[SOURCE EXTRACT Boundary: Start]

Saturday, August 16, 2008

Touching the Spirit

Every new path Father has taken me down in my life time has grown me in ways I would not have foretold. When I became a mother for the first time I tapped into a deeper understanding of the sacrifice my parents gave to allow me to grow . I learned to love them in ways I never had before. I also realized a depth of God's love for humanity by giving birth to that helpless life; that literally wiped out my microscopic understanding I had before the experience of children. Now I have a solid glimpse at His love for me. I am his daughter, his baby girl. How could I ever question his love for me or his attention to my life and all it's details?
A few years ago I took a pottery class that again opened my eyes to the hand of God. Every move with the finger tips and the grace and attention to shaping that lump of potential bound clay....I would travel home spellbound by the image of that spinning wheel in my mind and think about the instructors dance with the earth asking it to grow, not pushing it too far or the clay would crack and fall apart but coaxing it to move and change shape into what it would become. So like us with Father....he pushes us to change, sometimes we think we will crack under pressure, we feel the expansion of every fiber of our being under the weight of what He asks of us but trusting we walk toward the growth the change sometimes even fearful as humans are prone to be,but then at the end, the creation emerges lovely or plain but perfect because He has made us so..... Each pot very different and beautiful ....set for varied purposes in the house..... but all useful.......

[SOURCE EXTRACT Boundary: End]
[STUDY MATERIAL Boundary: Start]

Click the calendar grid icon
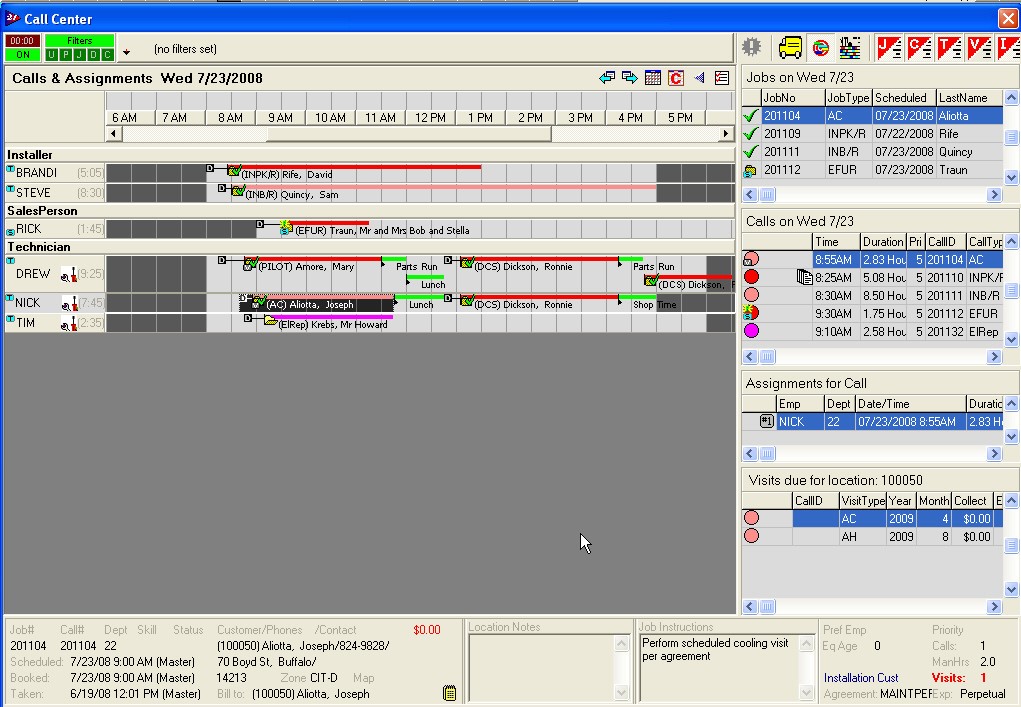 click(x=653, y=78)
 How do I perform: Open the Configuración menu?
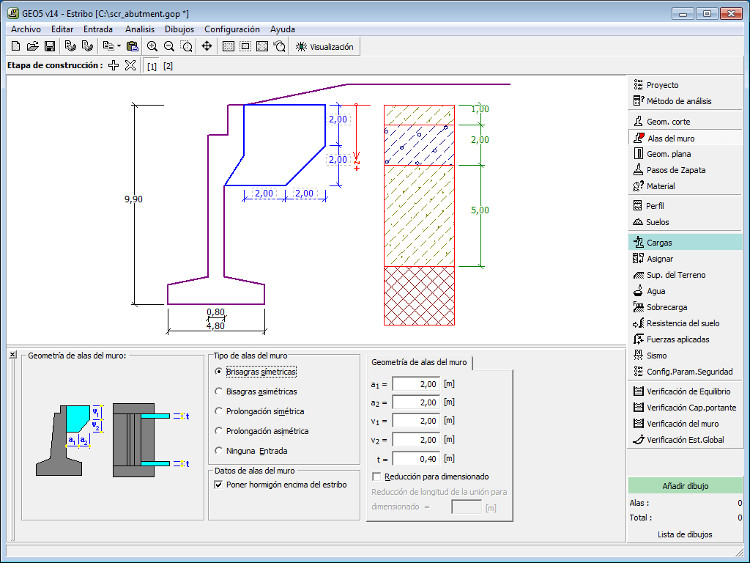pyautogui.click(x=232, y=29)

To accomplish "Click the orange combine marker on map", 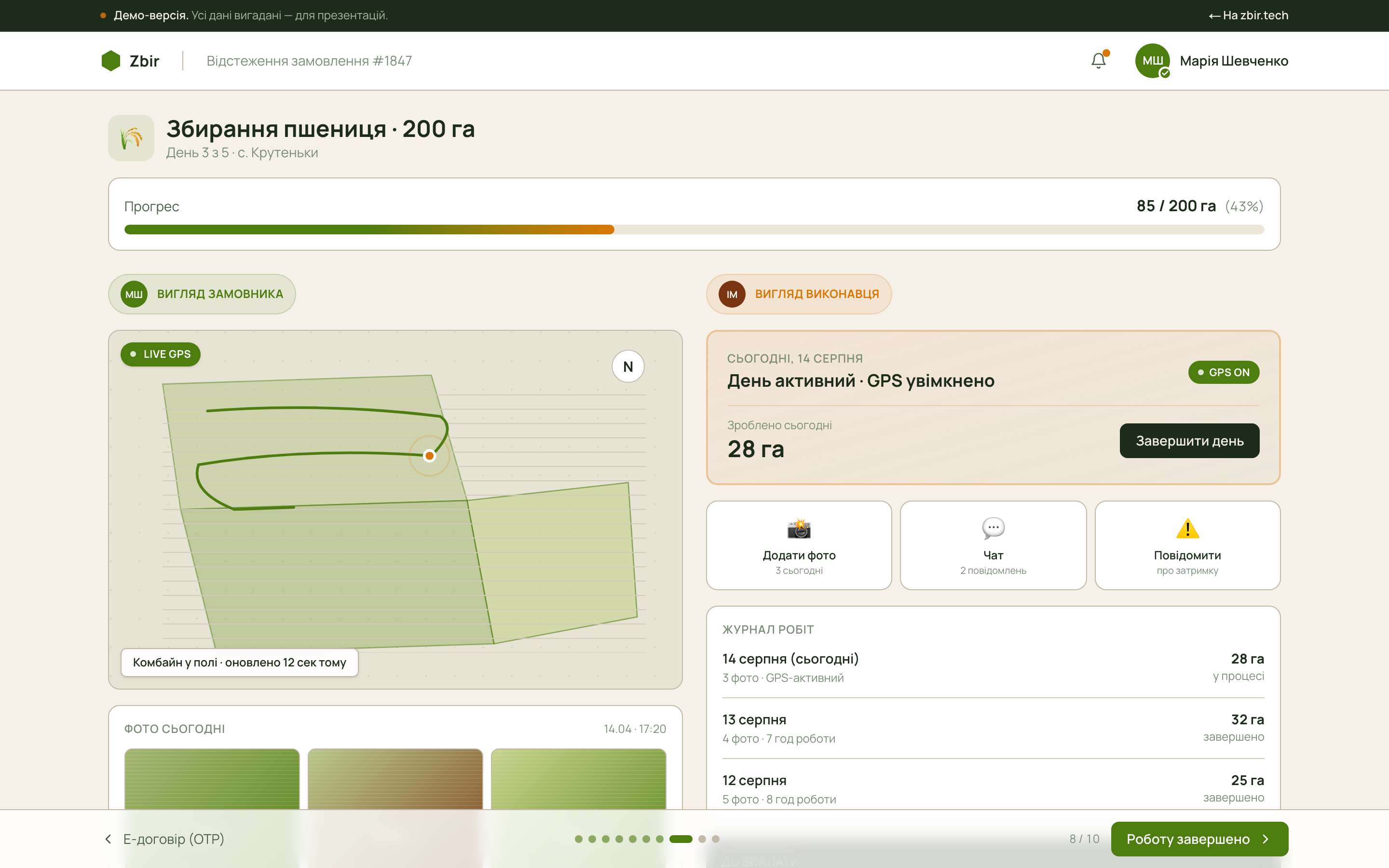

[STUDY MATERIAL Boundary: End]

> REQUIRED ACTION 1
From the first paragraph of the "Touching the Spirit" post, list every word or phrase that names a family relation.
> REQUIRED ACTION 2
Translate this sentence from the "Touching the Spirit" post into Spanish: "I learned to love them in ways I never had before."
> REQUIRED ACTION 3
Carry on the "Touching the Spirit" post, the reflection on motherhood and pottery, from its final line.

> WRITTEN REPLY 1
Father, mother, parents, children, daughter, baby girl

> WRITTEN REPLY 2
Aprendí a amarlos de maneras en que nunca lo había hecho antes.

> WRITTEN REPLY 3
As I practice my sessions of Therapy....again something is downloaded into my soul. This compassion for humanity. Almost like Father is looking through my eyes and touch to the person laying before me vulnerable. There have been times in class when I would see the scars or the hurts of wounded ones and know His absolute love for that person. I touch a vessel but God touches their spirit. I work with beautiful hands and I see the perfectly shaped fingers, I see the sweet faces I picture them as children before the King of Glory how He cares for them. It is impossible to touch someone without touching their spirit. Knowing you are dealing with the same vessel that has carried them from birth to one day their death that houses the spirit . I find myself in this holy awe of a profession that would allow me such honor. Even I have been amazed at how deeply this season has affected me. One of my instructors said I would leave changed. Now I understand why.